Work order: Using the entries below, quote exactly the span of lines that begins with the line containing "Image resolution: width=940" and ends with the final line.

Given records:
▬▬▬

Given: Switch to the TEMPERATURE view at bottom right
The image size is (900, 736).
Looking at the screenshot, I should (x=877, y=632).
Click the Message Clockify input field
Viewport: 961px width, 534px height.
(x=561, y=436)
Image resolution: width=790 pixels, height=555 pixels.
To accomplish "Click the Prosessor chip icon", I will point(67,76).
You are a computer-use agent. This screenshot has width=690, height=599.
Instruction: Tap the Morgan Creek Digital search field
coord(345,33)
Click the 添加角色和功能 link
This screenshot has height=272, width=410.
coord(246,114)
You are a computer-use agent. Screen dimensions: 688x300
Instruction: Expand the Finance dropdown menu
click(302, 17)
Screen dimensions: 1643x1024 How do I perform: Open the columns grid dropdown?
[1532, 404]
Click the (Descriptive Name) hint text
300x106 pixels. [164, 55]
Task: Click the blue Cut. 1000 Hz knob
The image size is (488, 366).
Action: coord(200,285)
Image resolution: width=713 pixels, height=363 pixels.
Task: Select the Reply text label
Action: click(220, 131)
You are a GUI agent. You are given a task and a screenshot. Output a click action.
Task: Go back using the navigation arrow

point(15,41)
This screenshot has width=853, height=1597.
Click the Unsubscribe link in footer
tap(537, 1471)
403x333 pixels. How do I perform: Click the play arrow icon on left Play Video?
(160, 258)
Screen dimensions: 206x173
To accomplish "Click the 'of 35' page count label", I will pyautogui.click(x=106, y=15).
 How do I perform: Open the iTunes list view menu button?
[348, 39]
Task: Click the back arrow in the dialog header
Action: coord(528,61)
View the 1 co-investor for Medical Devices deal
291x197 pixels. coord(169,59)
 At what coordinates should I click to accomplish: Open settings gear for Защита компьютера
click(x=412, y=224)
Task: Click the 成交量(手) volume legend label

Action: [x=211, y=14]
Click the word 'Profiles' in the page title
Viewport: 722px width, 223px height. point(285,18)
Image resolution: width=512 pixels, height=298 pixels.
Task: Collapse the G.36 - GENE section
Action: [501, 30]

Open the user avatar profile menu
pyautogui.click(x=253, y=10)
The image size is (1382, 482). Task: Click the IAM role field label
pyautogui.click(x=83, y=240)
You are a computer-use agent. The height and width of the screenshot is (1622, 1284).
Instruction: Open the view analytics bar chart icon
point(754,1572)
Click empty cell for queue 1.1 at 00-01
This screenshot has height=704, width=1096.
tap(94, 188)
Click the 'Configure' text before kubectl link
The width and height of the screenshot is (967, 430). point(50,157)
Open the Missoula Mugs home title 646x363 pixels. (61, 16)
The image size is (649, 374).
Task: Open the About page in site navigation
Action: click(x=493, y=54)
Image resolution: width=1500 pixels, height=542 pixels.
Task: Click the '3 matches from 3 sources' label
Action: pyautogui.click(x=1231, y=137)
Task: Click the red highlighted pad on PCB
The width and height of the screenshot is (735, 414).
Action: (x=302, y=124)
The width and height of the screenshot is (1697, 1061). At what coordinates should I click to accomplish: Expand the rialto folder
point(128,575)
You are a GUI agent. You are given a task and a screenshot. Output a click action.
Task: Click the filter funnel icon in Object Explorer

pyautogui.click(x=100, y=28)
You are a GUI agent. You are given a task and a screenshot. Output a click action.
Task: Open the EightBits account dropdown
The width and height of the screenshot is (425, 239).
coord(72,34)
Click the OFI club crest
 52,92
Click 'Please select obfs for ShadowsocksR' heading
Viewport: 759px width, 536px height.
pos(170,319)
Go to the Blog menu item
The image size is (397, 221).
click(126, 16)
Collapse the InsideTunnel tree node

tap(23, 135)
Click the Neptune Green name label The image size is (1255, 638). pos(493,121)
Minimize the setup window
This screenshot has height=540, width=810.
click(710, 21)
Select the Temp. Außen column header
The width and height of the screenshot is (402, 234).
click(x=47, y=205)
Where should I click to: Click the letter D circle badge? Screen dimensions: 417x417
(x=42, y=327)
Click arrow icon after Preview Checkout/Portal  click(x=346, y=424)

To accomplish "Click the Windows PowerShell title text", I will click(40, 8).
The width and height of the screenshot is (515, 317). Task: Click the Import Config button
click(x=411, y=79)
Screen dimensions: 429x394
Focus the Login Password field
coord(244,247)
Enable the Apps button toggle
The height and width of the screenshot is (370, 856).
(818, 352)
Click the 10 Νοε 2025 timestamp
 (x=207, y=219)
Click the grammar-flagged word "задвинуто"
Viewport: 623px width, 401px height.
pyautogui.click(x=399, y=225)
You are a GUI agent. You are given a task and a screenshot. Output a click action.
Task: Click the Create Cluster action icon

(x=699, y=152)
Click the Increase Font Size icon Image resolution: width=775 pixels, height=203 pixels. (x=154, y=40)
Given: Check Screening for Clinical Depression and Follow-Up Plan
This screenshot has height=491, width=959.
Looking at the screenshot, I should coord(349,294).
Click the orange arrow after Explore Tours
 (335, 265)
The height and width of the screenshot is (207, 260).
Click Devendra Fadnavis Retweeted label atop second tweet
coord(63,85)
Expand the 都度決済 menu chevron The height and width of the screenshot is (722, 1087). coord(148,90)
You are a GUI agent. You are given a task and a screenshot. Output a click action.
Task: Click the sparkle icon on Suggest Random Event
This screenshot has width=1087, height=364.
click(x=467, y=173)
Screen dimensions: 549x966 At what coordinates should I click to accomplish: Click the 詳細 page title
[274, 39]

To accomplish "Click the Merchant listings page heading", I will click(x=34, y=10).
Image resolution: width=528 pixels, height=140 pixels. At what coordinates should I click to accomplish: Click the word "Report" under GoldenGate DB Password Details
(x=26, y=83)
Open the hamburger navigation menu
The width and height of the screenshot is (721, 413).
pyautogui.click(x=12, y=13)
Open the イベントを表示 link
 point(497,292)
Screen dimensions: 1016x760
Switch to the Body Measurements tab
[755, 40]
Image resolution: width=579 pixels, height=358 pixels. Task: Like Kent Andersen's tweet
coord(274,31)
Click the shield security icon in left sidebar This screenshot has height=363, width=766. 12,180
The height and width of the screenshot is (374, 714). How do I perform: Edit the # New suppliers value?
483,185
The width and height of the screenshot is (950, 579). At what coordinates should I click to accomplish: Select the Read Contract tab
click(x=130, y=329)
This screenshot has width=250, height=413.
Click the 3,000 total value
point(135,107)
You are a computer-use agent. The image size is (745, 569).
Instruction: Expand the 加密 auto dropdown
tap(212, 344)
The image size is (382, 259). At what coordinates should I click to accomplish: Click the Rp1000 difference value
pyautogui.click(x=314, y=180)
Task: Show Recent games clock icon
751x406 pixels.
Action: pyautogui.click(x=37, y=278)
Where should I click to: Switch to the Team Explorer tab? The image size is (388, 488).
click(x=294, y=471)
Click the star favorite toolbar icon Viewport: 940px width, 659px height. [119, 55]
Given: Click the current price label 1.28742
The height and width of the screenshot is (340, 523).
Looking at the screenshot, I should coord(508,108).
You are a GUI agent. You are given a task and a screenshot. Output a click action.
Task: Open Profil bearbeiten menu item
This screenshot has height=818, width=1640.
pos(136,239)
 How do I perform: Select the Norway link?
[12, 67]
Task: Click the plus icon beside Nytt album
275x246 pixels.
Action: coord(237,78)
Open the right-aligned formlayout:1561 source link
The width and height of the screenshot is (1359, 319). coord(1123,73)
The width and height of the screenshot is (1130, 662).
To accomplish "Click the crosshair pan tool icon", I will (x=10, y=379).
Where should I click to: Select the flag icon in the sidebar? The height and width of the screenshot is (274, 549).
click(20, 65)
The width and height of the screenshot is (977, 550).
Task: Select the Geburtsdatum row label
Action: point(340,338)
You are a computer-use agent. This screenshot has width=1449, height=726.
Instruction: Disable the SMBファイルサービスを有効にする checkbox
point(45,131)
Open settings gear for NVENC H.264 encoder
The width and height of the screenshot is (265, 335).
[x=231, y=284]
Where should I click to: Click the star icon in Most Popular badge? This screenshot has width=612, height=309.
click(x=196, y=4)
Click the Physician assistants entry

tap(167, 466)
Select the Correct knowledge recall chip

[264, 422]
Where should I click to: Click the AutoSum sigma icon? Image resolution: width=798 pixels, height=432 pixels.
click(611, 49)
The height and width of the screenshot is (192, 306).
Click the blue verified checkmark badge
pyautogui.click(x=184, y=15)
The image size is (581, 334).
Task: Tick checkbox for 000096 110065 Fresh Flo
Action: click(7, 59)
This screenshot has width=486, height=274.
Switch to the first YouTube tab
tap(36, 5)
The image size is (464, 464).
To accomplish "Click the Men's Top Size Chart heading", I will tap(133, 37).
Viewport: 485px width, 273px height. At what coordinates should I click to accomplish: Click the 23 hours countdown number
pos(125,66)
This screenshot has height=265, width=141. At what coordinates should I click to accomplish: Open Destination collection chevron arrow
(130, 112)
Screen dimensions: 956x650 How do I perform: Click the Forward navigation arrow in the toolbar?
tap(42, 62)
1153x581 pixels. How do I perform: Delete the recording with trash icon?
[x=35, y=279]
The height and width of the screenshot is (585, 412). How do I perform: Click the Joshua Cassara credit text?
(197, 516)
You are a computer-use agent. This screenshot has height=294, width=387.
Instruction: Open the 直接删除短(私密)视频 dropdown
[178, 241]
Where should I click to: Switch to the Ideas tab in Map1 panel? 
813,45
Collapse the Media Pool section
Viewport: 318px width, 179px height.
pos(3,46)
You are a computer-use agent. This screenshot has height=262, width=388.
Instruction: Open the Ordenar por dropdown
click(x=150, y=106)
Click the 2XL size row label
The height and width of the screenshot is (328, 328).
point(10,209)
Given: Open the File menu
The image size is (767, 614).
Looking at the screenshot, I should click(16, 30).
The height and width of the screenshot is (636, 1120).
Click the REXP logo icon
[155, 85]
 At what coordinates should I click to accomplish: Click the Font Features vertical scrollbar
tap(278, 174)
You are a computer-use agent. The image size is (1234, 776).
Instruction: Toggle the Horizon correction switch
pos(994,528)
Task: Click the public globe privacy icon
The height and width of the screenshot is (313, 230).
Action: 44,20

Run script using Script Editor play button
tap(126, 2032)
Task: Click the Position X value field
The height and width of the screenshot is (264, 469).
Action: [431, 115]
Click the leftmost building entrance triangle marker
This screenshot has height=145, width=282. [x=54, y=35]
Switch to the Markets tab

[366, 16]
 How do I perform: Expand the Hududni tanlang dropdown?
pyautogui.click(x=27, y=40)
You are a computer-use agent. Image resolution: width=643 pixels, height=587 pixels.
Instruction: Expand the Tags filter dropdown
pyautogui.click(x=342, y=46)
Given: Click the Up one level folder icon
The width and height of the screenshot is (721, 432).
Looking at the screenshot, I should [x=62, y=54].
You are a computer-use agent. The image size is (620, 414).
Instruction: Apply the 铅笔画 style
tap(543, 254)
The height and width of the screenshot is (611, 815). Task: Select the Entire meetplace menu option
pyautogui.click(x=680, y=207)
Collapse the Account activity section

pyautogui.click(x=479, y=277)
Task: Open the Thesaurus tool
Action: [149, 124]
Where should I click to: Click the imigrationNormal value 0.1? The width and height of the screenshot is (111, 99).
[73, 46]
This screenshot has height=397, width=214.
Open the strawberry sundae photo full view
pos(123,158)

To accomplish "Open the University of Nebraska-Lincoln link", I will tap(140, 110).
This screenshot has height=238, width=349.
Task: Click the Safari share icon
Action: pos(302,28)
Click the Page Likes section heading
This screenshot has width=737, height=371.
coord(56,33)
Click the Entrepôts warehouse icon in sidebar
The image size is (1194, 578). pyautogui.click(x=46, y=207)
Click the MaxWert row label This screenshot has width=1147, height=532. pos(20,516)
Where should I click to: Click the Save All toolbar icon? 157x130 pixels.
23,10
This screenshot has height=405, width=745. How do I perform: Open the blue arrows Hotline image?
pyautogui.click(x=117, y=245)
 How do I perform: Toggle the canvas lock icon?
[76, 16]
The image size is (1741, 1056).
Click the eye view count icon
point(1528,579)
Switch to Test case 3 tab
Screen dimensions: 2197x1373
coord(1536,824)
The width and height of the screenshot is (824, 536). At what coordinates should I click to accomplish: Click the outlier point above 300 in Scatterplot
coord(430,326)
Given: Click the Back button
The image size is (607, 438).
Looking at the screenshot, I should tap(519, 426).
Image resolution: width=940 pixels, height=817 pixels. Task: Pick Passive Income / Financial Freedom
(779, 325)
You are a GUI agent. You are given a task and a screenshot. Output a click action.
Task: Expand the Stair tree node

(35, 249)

▬▬▬

Solution to the exercise:
Image resolution: width=940 pixels, height=817 pixels. Task: Pick Passive Income / Financial Freedom
(779, 325)
You are a GUI agent. You are given a task and a screenshot. Output a click action.
Task: Expand the Stair tree node

(35, 249)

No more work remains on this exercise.